La première session de l’Organe subsidiaire chargé de l’article 8(j) et des dispositions relatives aux peuples autochtones et aux communautés locales (SB8J-1) s’est achevée le 30 octobre sur une note positive, avec un engagement réaffirmé des Parties à renforcer la place des savoirs traditionnels et des droits des peuples autochtones dans la gouvernance mondiale de la biodiversité.
Pendant plusieurs jours, représentants des gouvernements, leaders autochtones, experts et organisations de la société civile ont débattu de l’avenir de l’article 8(j) de la Convention sur la diversité biologique (CDB), qui reconnaît le rôle essentiel des peuples autochtones et des communautés locales (PACL) dans la protection de la biodiversité. Au cœur des échanges, il était question de la participation directe et équitable des PACL aux processus décisionnels, de la protection et la transmission des savoirs traditionnels, de la reconnaissance des droits collectifs, de l’intégration d’une approche fondée sur les droits humains dans la mise en œuvre du Cadre mondial de la biodiversité de Kunming-Montréal et des questions liées à l’accès et au partage des avantages (APA), notamment lorsque les ressources génétiques et les savoirs traditionnels sont utilisés.

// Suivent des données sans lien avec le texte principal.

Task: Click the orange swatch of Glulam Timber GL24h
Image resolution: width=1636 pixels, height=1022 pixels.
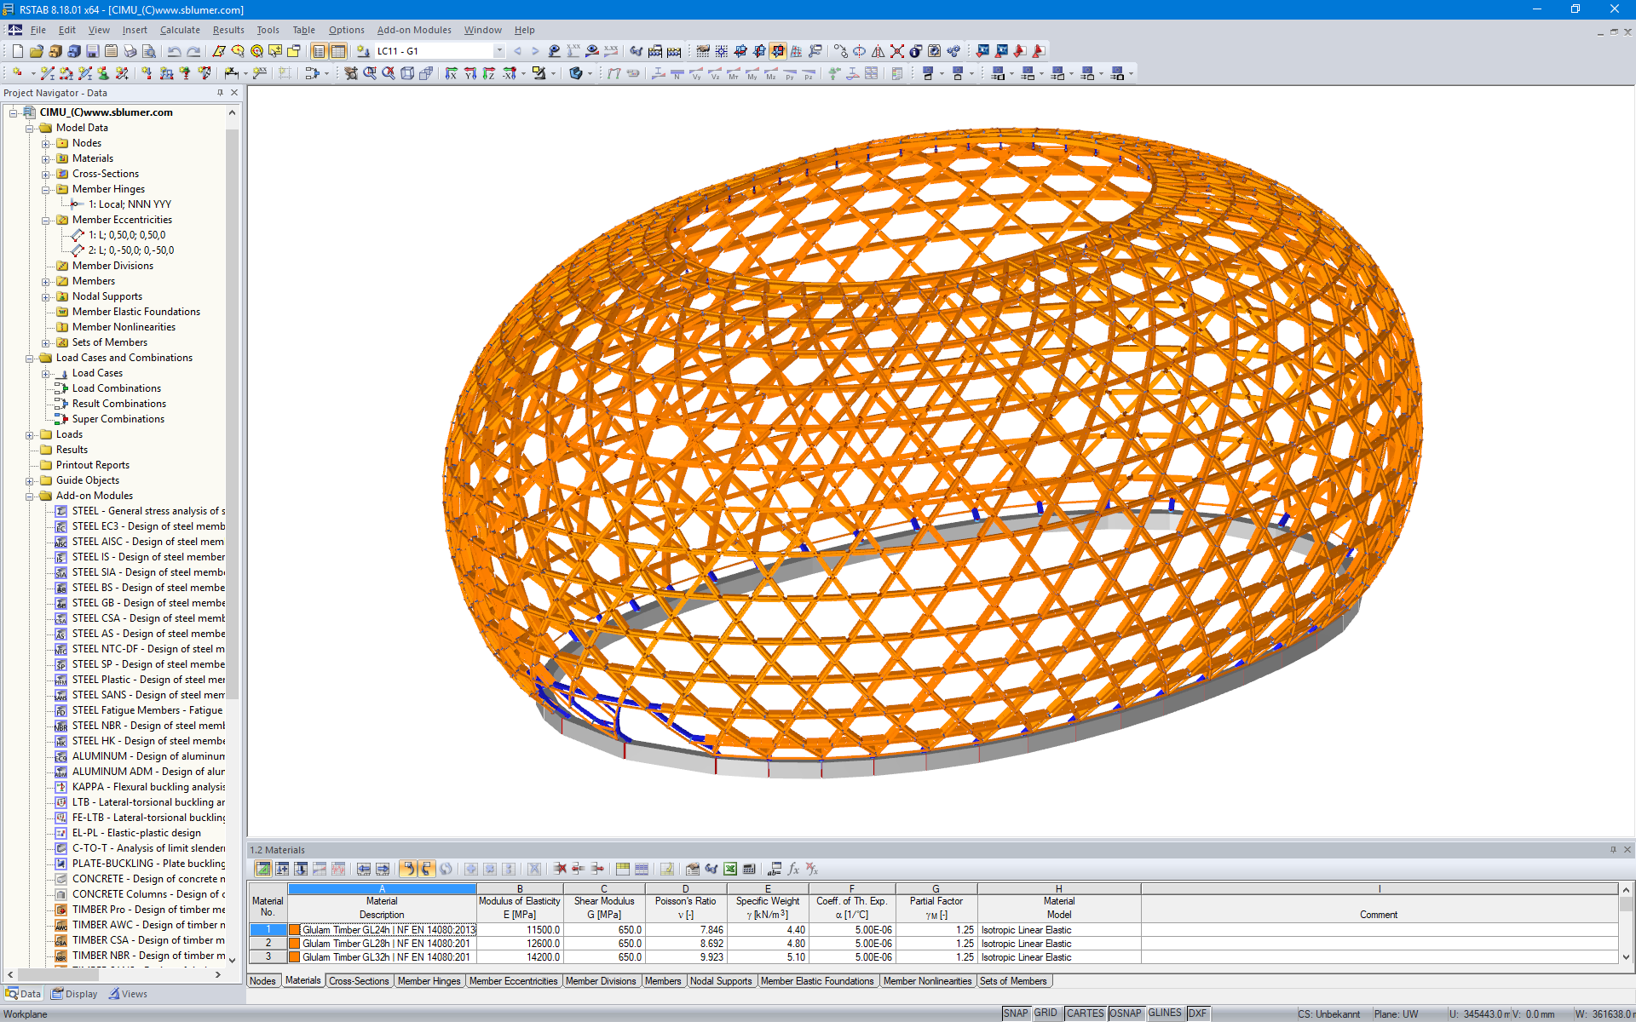Action: tap(295, 930)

La session a permis d’adopter des recommandations importantes qui seront soumises à la prochaine Conférence des Parties (COP) l’année prochaine à Erevan en Arménie et dont l’objectif est de renforcer la coopération, la justice sociale et l’équité dans les politiques de conservation. La secrétaire exécutive de la Convention sur la Diversité Biologique (CDB), Astrid Schomaker, a souligné que « ce n’est que le début du voyage », qui mènera à Erevan, en Arménie, pour la COP 17, notant qu’« il nous reste encore des montagnes à gravir pour que la pleine promesse de la SB8j devienne une réalité pour notre Convention ». Cette première édition du SB8J-1 est considérée comme une avancée majeure. Elle pose les bases d’un nouveau chapitre : celui d’une gouvernance de la biodiversité plus inclusive, où les peuples autochtones et les communautés locales qui sont les gardiens historiques des terres, forêts et ressources naturelles sont reconnus comme des acteurs clés et des partenaires stratégiques, et non plus comme simples parties prenantes consultées.
Par ailleurs, les représentants de groupes régionaux et autres ont notamment souligné l'importance d'un financement adéquat, prévisible et accessible, du renforcement des capacités et de la coopération technologique. Ils ont également insisté sur le droit à l'autodétermination, ainsi que sur la nécessité d'une participation inclusive et sensible au genre. Il a été admis que cette première session marque un tournant pour les peuples autochtones et communautés locales.